SEMILHAS COM BACALHAU
Do São João ao Rosário não faltava trabalho.
Primeiro era a colheita das semilhas, logo depois plantar o
feijão e daí a uma semana regar, meter as varas e enrolar o baraço (trabalho que só a mãe sabia fazer!!...); depois vinha a ceifa do trigo
e na mesma sequência tirar os regos na terra fofa e poeirenta, plantar a rama
das batatas e regar para baixar a poeira; daí a uns dias era preciso mondar o
côco dentro dos regos, o que fazíamos em finais de tardes quentes que só apelavam à preguiça e à
malandrice.
As tarefas sucediam-se e todos, do maior ao mais pequeno,
tinham que ajudar na medida das suas possibilidades, porque o trabalho não
podia ser deixado para o outro dia, tinha que ser feito e não havia mais
conversa; era preciso aproveitar o bom tempo que o Verão proporcionava.
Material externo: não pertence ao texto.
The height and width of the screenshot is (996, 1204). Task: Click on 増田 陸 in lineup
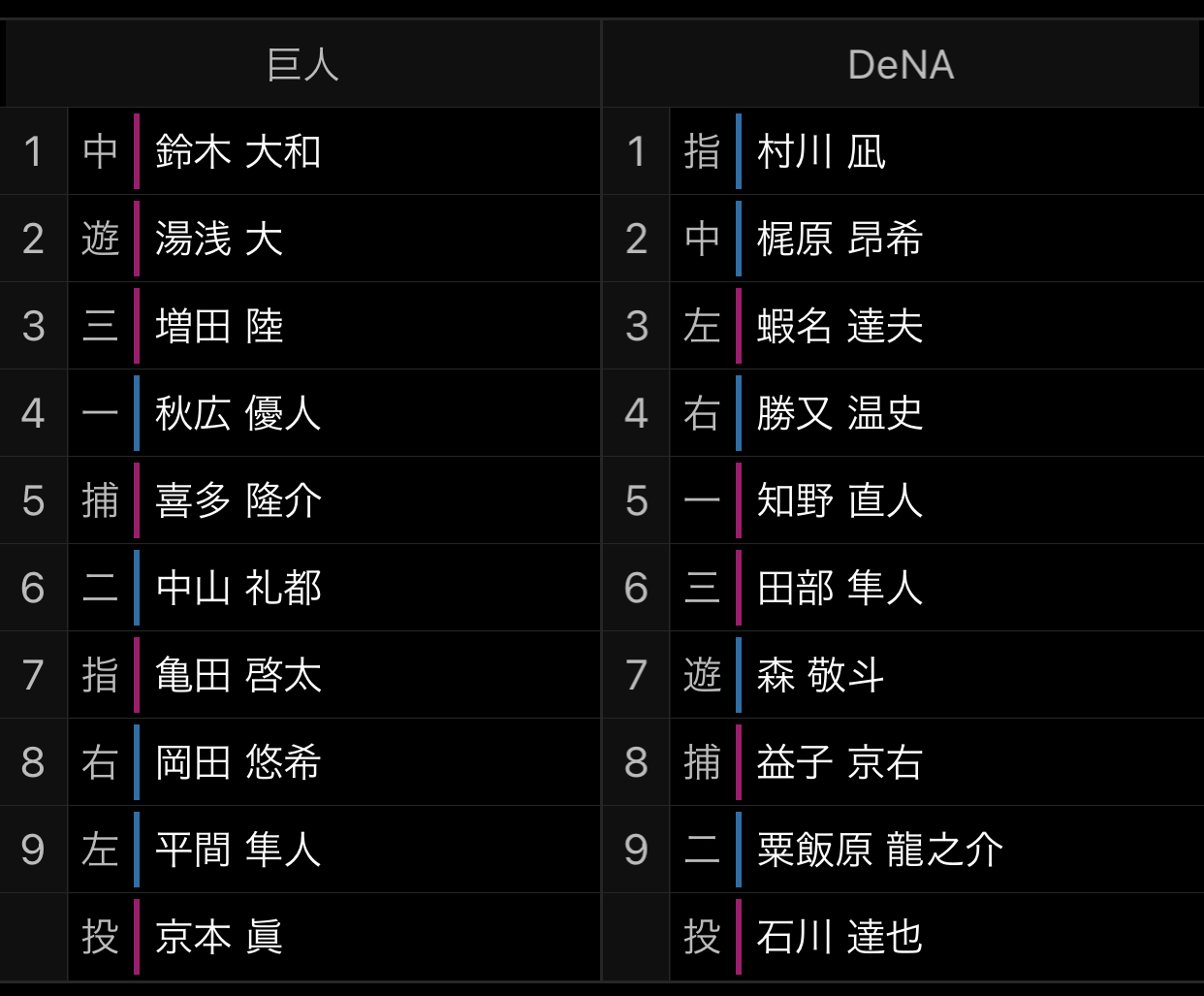219,327
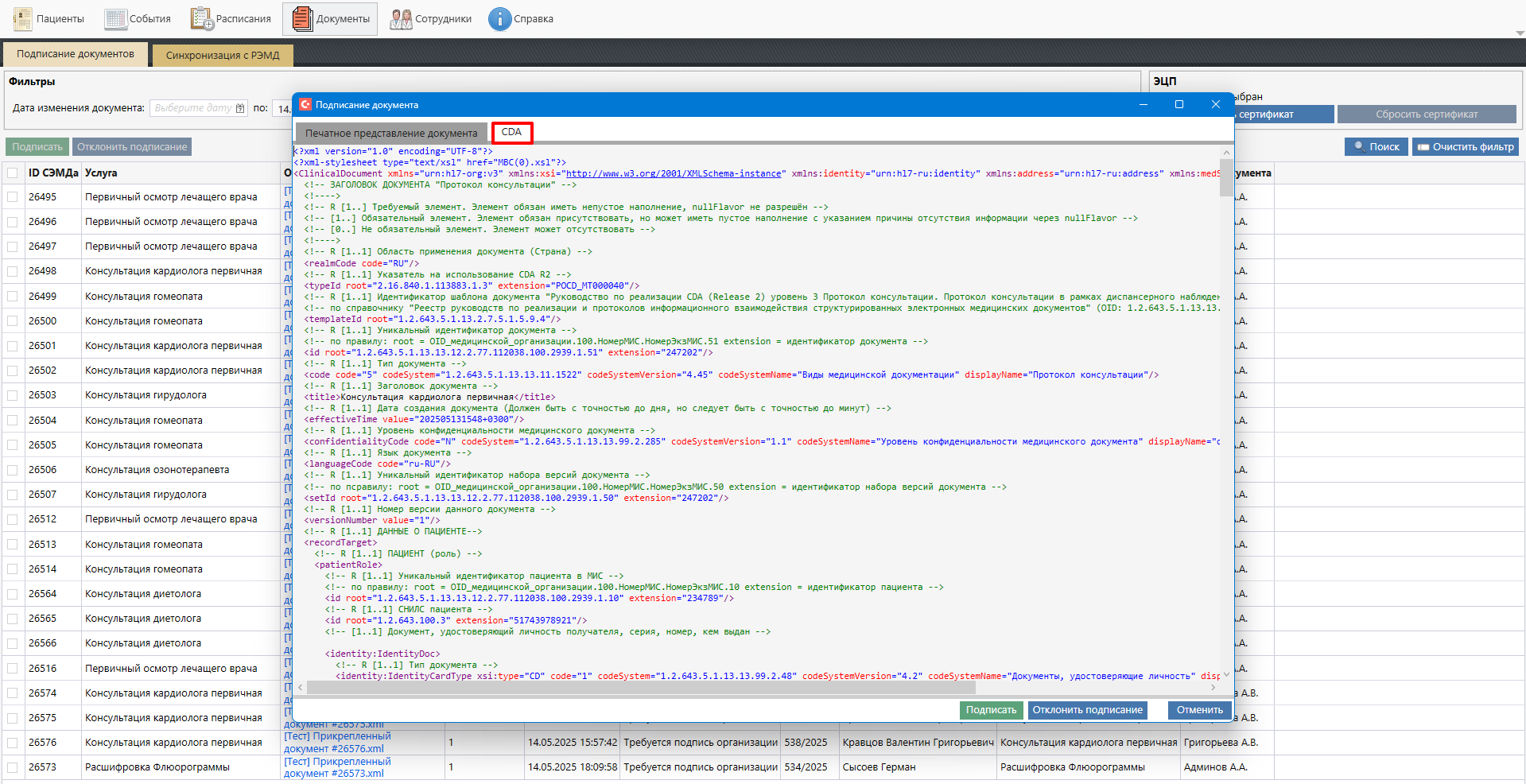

Numa destas ocasiões em que o pai andava a cavar as semilhas
na nossa terra do Quebra-Panelas, coube-me a mim fazer o almoço, o que
acontecia algumas vezes, embora tivesse apenas doze ou treze anos. O almoço
seria semilhas descascadas com bacalhau, tal como a mãe já me tinha destinado, antes de ir
embora para as Fajãs ajudar o pai a abreviar o trabalho, enquanto não vinha a
força do calor. E assim foi: fiz tudo direitinho como a mãe me tinha mandado; sem
perder tempo, cozi o almoço e depois de pronto arrumei-o devidamente no cesto
de asa e levei-o para as Fajãs.
Sentámo-nos para almoçar à sombra da ameixieira, a toalha
estendida em cima da erva seca e nós todos à volta, tal e qual um verdadeiro
piquenique.
Mal tínhamos começado a degustar o banquete, a mãe constatou
que as semilhas estavam pouco gostosas e perguntou-me se me tinha esquecido de lhes
deitar o sal. Eu, já um pouco receosa que o pai também fosse reclamar, respondi
que achava que não era preciso deitar mais sal, porque o bacalhau já era
salgado e fora cozido juntamente com as semilhas. A mãe continuou dizendo-me
que o sal do bacalhau não era suficiente e deveria ter acrescentado mais
algum.
O pai, que ainda não se havia manifestado sobre o assunto,
afinal veio em minha defesa e respondeu à mãe que comesse assim e se contentasse,
porque para a minha idade já muito eu tinha feito.
Assim continuámos o nosso almoço; mesmo com pouco sal ninguém
mais reclamou e toda a gente encheu a barriga de semilhas com bacalhau.
Mas na minha lembrança continua presente aquele almoço à
sombra da ameixieira, na nossa terra do Quebra-Panelas.